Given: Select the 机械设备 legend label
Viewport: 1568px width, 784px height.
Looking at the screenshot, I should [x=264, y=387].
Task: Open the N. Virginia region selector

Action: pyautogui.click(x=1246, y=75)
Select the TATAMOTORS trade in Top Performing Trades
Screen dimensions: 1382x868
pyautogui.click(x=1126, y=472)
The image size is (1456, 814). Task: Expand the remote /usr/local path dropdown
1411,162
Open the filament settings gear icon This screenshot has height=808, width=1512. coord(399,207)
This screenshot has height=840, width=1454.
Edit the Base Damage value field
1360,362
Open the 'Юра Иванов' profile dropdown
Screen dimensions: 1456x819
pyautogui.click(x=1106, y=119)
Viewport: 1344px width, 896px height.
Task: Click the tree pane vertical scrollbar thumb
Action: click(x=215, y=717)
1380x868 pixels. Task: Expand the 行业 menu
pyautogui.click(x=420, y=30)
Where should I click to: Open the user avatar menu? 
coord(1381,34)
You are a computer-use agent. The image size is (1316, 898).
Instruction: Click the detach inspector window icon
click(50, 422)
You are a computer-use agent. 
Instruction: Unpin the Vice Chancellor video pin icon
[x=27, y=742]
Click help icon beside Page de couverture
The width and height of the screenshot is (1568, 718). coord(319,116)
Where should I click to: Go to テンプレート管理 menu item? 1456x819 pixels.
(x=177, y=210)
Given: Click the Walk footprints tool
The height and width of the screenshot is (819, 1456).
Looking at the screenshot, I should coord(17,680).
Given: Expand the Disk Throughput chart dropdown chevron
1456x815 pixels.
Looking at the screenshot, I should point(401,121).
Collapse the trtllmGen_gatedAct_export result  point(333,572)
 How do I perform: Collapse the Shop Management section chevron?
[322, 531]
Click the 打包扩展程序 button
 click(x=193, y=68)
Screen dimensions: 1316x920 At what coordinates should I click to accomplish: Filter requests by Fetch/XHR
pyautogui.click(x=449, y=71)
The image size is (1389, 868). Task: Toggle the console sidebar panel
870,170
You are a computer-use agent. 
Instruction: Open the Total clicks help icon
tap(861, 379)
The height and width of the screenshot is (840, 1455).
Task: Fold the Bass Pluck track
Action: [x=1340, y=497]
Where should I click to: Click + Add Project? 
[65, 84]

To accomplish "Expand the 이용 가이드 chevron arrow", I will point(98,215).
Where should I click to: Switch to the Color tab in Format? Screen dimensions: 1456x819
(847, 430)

+--

Problem to work on — Each record above should be restated word for word.

Exercise answer —
Given: Select the 机械设备 legend label
Viewport: 1568px width, 784px height.
Looking at the screenshot, I should [x=264, y=387].
Task: Open the N. Virginia region selector

Action: pyautogui.click(x=1246, y=75)
Select the TATAMOTORS trade in Top Performing Trades
Screen dimensions: 1382x868
pyautogui.click(x=1126, y=472)
The image size is (1456, 814). Task: Expand the remote /usr/local path dropdown
1411,162
Open the filament settings gear icon This screenshot has height=808, width=1512. coord(399,207)
This screenshot has height=840, width=1454.
Edit the Base Damage value field
1360,362
Open the 'Юра Иванов' profile dropdown
Screen dimensions: 1456x819
pyautogui.click(x=1106, y=119)
Viewport: 1344px width, 896px height.
Task: Click the tree pane vertical scrollbar thumb
Action: click(x=215, y=717)
1380x868 pixels. Task: Expand the 行业 menu
pyautogui.click(x=420, y=30)
Where should I click to: Open the user avatar menu? 
coord(1381,34)
You are a computer-use agent. The image size is (1316, 898).
Instruction: Click the detach inspector window icon
click(50, 422)
You are a computer-use agent. 
Instruction: Unpin the Vice Chancellor video pin icon
[x=27, y=742]
Click help icon beside Page de couverture
The width and height of the screenshot is (1568, 718). coord(319,116)
Where should I click to: Go to テンプレート管理 menu item? 1456x819 pixels.
(x=177, y=210)
Given: Click the Walk footprints tool
The height and width of the screenshot is (819, 1456).
Looking at the screenshot, I should coord(17,680).
Given: Expand the Disk Throughput chart dropdown chevron
1456x815 pixels.
Looking at the screenshot, I should point(401,121).
Collapse the trtllmGen_gatedAct_export result  point(333,572)
 How do I perform: Collapse the Shop Management section chevron?
[322, 531]
Click the 打包扩展程序 button
 click(x=193, y=68)
Screen dimensions: 1316x920 At what coordinates should I click to accomplish: Filter requests by Fetch/XHR
pyautogui.click(x=449, y=71)
The image size is (1389, 868). Task: Toggle the console sidebar panel
870,170
You are a computer-use agent. 
Instruction: Open the Total clicks help icon
tap(861, 379)
The height and width of the screenshot is (840, 1455).
Task: Fold the Bass Pluck track
Action: [x=1340, y=497]
Where should I click to: Click + Add Project? 
[65, 84]

To accomplish "Expand the 이용 가이드 chevron arrow", I will point(98,215).
Where should I click to: Switch to the Color tab in Format? Screen dimensions: 1456x819
(847, 430)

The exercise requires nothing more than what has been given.